▶ What the task asks: Below are entries; count each line that holds the word "value" and report the number without any other words.

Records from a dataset
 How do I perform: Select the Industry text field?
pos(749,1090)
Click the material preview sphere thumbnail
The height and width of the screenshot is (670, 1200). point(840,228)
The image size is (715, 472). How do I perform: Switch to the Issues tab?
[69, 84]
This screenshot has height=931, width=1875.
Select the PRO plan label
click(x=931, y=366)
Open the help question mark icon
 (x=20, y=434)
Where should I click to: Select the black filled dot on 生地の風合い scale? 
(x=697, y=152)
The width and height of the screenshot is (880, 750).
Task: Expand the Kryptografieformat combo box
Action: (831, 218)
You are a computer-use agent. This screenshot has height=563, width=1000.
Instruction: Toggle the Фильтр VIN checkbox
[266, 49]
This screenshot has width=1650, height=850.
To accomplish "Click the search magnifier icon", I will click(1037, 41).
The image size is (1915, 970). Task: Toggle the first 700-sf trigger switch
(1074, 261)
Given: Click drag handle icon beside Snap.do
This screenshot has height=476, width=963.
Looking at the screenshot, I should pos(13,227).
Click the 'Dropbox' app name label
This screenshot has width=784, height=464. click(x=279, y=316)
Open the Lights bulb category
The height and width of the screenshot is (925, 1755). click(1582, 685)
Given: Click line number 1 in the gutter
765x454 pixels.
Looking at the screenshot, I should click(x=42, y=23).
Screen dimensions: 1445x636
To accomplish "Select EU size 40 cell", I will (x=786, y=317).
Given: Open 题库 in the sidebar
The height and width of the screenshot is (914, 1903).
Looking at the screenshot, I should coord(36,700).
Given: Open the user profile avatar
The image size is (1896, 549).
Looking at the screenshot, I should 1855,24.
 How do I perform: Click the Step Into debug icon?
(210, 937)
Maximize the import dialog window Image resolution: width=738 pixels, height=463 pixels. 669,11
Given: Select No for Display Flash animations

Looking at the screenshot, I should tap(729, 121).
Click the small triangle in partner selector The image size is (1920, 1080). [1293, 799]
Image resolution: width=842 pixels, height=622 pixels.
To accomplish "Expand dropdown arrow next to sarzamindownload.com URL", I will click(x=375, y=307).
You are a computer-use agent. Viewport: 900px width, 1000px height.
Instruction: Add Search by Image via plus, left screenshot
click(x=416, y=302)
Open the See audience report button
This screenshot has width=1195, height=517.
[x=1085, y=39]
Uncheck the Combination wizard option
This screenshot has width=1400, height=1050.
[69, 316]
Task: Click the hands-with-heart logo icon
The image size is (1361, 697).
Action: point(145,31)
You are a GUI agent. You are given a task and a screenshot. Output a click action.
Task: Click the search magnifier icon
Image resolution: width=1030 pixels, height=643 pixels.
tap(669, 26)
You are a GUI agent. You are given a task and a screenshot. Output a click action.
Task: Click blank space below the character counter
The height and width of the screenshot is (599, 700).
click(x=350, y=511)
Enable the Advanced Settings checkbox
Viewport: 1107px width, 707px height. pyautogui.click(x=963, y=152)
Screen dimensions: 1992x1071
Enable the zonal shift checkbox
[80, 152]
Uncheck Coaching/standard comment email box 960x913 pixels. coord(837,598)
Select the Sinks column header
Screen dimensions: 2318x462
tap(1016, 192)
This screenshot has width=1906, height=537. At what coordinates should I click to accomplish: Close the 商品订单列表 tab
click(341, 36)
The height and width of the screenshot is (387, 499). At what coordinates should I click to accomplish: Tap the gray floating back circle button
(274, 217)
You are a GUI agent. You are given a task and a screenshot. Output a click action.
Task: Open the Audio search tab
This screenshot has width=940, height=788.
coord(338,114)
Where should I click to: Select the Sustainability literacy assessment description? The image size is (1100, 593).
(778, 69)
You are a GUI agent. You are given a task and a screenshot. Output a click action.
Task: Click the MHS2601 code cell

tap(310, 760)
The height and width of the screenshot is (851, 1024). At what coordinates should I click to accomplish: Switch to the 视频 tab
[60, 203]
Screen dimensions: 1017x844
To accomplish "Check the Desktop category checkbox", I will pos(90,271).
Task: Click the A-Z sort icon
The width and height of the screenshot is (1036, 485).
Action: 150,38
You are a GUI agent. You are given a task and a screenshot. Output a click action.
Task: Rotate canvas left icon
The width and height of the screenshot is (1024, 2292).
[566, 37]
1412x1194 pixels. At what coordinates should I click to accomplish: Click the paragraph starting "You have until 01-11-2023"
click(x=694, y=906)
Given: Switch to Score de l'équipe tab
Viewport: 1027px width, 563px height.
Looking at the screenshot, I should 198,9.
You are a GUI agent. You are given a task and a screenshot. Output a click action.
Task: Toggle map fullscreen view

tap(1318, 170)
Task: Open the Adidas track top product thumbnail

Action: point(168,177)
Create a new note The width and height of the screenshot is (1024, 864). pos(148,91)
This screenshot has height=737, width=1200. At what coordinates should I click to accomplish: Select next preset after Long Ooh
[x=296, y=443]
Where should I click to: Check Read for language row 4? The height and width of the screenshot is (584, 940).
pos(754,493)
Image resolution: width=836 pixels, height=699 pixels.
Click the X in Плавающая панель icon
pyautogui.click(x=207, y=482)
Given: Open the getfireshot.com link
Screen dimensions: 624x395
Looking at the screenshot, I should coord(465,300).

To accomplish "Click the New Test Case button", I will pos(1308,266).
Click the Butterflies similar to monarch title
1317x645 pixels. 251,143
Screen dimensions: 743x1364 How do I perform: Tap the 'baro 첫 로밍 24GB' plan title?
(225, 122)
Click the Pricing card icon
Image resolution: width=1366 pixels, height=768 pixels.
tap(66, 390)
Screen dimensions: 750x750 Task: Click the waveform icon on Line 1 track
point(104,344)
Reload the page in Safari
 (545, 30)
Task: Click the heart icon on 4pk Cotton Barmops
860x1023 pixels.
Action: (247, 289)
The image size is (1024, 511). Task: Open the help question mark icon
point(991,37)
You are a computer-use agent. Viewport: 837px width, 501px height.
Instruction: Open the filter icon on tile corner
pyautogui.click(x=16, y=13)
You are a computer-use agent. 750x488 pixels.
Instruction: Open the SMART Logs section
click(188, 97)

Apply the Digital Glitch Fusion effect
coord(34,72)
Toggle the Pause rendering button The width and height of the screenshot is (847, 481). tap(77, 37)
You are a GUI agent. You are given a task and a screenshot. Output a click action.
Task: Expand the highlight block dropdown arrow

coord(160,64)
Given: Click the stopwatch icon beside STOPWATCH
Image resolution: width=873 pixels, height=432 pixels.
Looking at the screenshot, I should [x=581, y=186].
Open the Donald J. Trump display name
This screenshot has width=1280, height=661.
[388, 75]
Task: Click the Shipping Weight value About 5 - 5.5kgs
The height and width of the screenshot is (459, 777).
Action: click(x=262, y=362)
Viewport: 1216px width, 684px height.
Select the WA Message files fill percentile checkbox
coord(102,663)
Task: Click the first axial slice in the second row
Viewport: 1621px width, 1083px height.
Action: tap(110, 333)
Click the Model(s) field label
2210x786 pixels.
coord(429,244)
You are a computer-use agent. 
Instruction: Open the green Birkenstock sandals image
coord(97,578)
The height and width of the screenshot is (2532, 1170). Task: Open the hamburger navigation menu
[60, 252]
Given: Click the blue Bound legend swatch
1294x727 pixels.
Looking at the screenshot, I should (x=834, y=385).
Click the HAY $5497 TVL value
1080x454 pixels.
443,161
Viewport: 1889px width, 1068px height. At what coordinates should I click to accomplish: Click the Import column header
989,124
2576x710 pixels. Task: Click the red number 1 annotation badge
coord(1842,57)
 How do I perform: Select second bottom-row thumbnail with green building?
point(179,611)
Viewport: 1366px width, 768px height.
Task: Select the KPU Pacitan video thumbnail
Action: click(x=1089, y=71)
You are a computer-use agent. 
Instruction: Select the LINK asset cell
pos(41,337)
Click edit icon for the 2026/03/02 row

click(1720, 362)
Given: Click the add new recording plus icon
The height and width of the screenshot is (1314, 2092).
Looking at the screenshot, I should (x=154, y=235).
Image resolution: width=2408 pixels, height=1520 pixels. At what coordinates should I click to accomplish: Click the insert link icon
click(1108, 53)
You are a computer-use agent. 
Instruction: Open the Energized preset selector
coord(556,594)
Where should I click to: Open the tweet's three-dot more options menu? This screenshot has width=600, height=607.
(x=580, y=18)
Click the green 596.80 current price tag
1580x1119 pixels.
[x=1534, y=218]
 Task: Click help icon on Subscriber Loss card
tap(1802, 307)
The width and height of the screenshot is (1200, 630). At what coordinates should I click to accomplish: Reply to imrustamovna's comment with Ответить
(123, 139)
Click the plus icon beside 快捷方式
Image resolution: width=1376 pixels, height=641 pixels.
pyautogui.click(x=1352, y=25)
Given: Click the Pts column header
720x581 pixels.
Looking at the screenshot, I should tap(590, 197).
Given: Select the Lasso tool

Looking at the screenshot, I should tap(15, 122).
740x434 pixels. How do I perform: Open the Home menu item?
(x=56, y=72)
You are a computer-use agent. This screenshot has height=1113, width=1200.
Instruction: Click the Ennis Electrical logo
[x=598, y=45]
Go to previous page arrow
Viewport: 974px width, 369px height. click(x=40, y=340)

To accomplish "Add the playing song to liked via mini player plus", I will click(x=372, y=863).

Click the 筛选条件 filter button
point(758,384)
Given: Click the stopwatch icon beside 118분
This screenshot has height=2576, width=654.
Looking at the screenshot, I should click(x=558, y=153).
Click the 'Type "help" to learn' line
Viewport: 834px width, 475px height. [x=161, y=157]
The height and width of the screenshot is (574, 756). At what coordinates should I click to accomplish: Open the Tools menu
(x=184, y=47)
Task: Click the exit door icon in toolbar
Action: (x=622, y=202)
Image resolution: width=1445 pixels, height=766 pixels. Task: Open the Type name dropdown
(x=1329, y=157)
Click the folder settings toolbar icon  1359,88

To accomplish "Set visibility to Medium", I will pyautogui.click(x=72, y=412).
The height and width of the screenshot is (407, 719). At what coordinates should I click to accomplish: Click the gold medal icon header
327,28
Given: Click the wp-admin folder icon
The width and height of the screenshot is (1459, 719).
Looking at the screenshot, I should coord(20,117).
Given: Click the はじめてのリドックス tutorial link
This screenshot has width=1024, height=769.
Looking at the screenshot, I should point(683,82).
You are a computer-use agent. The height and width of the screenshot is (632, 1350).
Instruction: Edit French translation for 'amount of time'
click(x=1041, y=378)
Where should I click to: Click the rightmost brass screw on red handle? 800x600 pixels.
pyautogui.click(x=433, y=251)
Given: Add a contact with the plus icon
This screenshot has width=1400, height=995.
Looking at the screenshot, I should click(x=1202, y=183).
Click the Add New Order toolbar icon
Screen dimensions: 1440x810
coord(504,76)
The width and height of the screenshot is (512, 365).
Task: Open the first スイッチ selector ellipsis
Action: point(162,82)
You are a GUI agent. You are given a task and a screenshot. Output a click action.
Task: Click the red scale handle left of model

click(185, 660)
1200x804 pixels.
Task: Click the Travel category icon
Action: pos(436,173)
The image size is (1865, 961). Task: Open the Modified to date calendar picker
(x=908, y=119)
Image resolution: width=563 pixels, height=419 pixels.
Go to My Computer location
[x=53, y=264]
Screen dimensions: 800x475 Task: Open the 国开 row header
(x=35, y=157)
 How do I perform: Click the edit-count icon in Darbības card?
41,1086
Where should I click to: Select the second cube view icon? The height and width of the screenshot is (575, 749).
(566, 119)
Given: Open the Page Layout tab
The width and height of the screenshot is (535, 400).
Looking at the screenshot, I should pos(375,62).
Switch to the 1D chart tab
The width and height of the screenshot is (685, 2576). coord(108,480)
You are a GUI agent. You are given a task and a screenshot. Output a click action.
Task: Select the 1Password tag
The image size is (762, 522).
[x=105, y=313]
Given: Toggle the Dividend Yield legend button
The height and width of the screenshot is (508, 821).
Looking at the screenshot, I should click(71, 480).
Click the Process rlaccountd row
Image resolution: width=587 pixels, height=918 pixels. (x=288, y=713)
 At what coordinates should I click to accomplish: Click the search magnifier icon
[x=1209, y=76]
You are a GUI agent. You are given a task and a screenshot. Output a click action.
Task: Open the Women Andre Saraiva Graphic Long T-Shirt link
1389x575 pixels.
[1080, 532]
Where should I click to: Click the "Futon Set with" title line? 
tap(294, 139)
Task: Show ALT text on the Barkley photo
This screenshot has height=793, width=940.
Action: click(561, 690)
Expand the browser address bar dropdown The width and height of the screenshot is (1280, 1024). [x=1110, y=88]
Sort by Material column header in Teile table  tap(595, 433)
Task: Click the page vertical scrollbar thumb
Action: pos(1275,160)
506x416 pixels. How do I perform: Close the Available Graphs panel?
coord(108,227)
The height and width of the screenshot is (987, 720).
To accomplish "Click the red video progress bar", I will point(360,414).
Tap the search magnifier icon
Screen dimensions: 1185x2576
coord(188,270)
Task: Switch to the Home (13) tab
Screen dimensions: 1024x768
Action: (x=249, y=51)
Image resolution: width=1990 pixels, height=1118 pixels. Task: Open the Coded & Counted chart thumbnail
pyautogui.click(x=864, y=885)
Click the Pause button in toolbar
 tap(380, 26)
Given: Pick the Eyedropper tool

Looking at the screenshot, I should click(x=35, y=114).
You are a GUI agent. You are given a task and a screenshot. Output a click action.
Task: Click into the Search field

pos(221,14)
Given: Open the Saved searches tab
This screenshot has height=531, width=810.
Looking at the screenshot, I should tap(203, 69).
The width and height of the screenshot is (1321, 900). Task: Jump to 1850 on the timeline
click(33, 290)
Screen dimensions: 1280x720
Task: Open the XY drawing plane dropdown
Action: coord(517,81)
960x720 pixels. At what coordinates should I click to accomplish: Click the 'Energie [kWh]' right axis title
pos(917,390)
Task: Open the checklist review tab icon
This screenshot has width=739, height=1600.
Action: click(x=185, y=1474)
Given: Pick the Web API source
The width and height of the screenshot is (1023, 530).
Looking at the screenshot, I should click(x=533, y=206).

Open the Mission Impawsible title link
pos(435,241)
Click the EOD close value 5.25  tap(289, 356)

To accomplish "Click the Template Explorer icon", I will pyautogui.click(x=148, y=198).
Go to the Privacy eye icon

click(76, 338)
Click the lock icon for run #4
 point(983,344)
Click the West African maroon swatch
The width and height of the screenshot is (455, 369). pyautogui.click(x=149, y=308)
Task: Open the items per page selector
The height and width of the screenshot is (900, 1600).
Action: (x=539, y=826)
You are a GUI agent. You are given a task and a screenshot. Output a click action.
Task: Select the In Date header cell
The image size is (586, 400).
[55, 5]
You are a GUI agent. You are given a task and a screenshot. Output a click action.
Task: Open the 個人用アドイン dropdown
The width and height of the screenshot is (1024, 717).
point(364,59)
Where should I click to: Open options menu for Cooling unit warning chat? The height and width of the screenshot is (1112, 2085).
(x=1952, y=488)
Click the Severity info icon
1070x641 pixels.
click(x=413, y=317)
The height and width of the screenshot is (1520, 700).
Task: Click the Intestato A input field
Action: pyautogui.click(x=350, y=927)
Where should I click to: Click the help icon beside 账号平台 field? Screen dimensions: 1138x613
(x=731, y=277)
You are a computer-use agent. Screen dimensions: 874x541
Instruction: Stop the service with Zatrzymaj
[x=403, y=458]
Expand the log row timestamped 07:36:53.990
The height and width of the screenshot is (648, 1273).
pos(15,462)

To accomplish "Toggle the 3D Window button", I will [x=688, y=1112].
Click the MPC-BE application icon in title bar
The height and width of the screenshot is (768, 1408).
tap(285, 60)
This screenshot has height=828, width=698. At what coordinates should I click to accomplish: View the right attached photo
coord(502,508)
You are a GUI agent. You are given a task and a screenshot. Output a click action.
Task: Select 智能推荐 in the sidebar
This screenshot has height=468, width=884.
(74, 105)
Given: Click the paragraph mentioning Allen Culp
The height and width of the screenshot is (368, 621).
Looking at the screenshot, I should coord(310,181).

▶ Exercise result: 3